Collected data:

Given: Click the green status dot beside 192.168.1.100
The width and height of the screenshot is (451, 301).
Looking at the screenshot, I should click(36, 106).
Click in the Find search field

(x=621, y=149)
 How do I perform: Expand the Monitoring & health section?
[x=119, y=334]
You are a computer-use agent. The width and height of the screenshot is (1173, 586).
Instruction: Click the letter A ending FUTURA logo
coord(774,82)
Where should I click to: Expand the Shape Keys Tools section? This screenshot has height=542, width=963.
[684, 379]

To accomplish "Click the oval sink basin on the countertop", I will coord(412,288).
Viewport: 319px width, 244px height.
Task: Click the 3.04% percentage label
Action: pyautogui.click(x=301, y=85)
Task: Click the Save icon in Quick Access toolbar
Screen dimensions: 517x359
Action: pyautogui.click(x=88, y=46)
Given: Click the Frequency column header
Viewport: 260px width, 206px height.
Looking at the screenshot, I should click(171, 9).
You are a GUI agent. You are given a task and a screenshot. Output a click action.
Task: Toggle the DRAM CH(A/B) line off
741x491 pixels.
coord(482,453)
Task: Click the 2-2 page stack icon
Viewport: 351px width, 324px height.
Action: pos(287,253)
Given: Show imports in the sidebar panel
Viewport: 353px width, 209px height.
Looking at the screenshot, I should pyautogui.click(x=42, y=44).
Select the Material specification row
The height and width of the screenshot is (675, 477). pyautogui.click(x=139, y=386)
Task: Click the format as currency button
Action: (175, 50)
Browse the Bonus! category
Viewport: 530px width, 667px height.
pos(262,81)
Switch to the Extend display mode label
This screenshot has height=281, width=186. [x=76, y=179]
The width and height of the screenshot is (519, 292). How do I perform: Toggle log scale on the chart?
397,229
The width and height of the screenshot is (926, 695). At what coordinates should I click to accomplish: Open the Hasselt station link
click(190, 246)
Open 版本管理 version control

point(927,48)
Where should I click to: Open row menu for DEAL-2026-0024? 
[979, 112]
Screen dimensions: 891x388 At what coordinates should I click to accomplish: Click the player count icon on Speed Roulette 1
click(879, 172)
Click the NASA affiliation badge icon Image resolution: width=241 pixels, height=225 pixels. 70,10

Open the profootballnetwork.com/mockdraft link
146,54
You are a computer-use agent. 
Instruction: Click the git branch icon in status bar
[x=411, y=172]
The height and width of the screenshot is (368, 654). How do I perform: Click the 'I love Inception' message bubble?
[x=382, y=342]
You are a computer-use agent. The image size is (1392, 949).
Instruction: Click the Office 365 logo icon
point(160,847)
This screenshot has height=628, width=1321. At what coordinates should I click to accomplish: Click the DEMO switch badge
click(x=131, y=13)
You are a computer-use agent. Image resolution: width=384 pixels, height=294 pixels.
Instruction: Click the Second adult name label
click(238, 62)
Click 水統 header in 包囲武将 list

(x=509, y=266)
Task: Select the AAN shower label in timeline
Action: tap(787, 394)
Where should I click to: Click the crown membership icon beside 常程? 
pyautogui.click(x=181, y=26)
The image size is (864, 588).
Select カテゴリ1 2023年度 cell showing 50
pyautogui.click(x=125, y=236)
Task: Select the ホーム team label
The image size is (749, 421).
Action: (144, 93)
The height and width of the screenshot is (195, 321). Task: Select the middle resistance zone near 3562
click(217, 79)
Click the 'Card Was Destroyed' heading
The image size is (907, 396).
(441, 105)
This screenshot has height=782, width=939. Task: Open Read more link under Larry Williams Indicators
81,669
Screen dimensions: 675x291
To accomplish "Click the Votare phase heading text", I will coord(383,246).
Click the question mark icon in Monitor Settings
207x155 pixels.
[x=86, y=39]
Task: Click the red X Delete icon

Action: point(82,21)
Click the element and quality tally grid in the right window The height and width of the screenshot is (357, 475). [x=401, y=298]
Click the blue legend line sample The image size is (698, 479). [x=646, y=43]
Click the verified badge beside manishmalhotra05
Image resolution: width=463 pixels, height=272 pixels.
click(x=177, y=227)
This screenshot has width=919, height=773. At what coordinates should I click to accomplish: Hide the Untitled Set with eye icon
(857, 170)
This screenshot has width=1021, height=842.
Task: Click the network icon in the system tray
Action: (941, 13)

THE PROBLEM:
Above are the records; copy all of them exactly.

EXERCISE OUTPUT:
Given: Click the green status dot beside 192.168.1.100
The width and height of the screenshot is (451, 301).
Looking at the screenshot, I should click(36, 106).
Click in the Find search field

(x=621, y=149)
 How do I perform: Expand the Monitoring & health section?
[x=119, y=334]
You are a computer-use agent. The width and height of the screenshot is (1173, 586).
Instruction: Click the letter A ending FUTURA logo
coord(774,82)
Where should I click to: Expand the Shape Keys Tools section? This screenshot has height=542, width=963.
[684, 379]

To accomplish "Click the oval sink basin on the countertop", I will coord(412,288).
Viewport: 319px width, 244px height.
Task: Click the 3.04% percentage label
Action: pyautogui.click(x=301, y=85)
Task: Click the Save icon in Quick Access toolbar
Screen dimensions: 517x359
Action: pyautogui.click(x=88, y=46)
Given: Click the Frequency column header
Viewport: 260px width, 206px height.
Looking at the screenshot, I should click(171, 9).
You are a GUI agent. You are given a task and a screenshot. Output a click action.
Task: Toggle the DRAM CH(A/B) line off
741x491 pixels.
coord(482,453)
Task: Click the 2-2 page stack icon
Viewport: 351px width, 324px height.
Action: pos(287,253)
Given: Show imports in the sidebar panel
Viewport: 353px width, 209px height.
Looking at the screenshot, I should pyautogui.click(x=42, y=44).
Select the Material specification row
The height and width of the screenshot is (675, 477). pyautogui.click(x=139, y=386)
Task: Click the format as currency button
Action: (175, 50)
Browse the Bonus! category
Viewport: 530px width, 667px height.
pos(262,81)
Switch to the Extend display mode label
This screenshot has height=281, width=186. [x=76, y=179]
The width and height of the screenshot is (519, 292). How do I perform: Toggle log scale on the chart?
397,229
The width and height of the screenshot is (926, 695). At what coordinates should I click to accomplish: Open the Hasselt station link
click(190, 246)
Open 版本管理 version control

point(927,48)
Where should I click to: Open row menu for DEAL-2026-0024? 
[979, 112]
Screen dimensions: 891x388 At what coordinates should I click to accomplish: Click the player count icon on Speed Roulette 1
click(879, 172)
Click the NASA affiliation badge icon Image resolution: width=241 pixels, height=225 pixels. 70,10

Open the profootballnetwork.com/mockdraft link
146,54
You are a computer-use agent. 
Instruction: Click the git branch icon in status bar
[x=411, y=172]
The height and width of the screenshot is (368, 654). How do I perform: Click the 'I love Inception' message bubble?
[x=382, y=342]
You are a computer-use agent. The image size is (1392, 949).
Instruction: Click the Office 365 logo icon
point(160,847)
This screenshot has height=628, width=1321. At what coordinates should I click to accomplish: Click the DEMO switch badge
click(x=131, y=13)
You are a computer-use agent. Image resolution: width=384 pixels, height=294 pixels.
Instruction: Click the Second adult name label
click(238, 62)
Click 水統 header in 包囲武将 list

(x=509, y=266)
Task: Select the AAN shower label in timeline
Action: tap(787, 394)
Where should I click to: Click the crown membership icon beside 常程? 
pyautogui.click(x=181, y=26)
The image size is (864, 588).
Select カテゴリ1 2023年度 cell showing 50
pyautogui.click(x=125, y=236)
Task: Select the ホーム team label
The image size is (749, 421).
Action: (144, 93)
The height and width of the screenshot is (195, 321). Task: Select the middle resistance zone near 3562
click(217, 79)
Click the 'Card Was Destroyed' heading
The image size is (907, 396).
(441, 105)
This screenshot has height=782, width=939. Task: Open Read more link under Larry Williams Indicators
81,669
Screen dimensions: 675x291
To accomplish "Click the Votare phase heading text", I will coord(383,246).
Click the question mark icon in Monitor Settings
207x155 pixels.
[x=86, y=39]
Task: Click the red X Delete icon

Action: point(82,21)
Click the element and quality tally grid in the right window The height and width of the screenshot is (357, 475). [x=401, y=298]
Click the blue legend line sample The image size is (698, 479). [x=646, y=43]
Click the verified badge beside manishmalhotra05
Image resolution: width=463 pixels, height=272 pixels.
click(x=177, y=227)
This screenshot has width=919, height=773. At what coordinates should I click to accomplish: Hide the Untitled Set with eye icon
(857, 170)
This screenshot has width=1021, height=842.
Task: Click the network icon in the system tray
Action: (941, 13)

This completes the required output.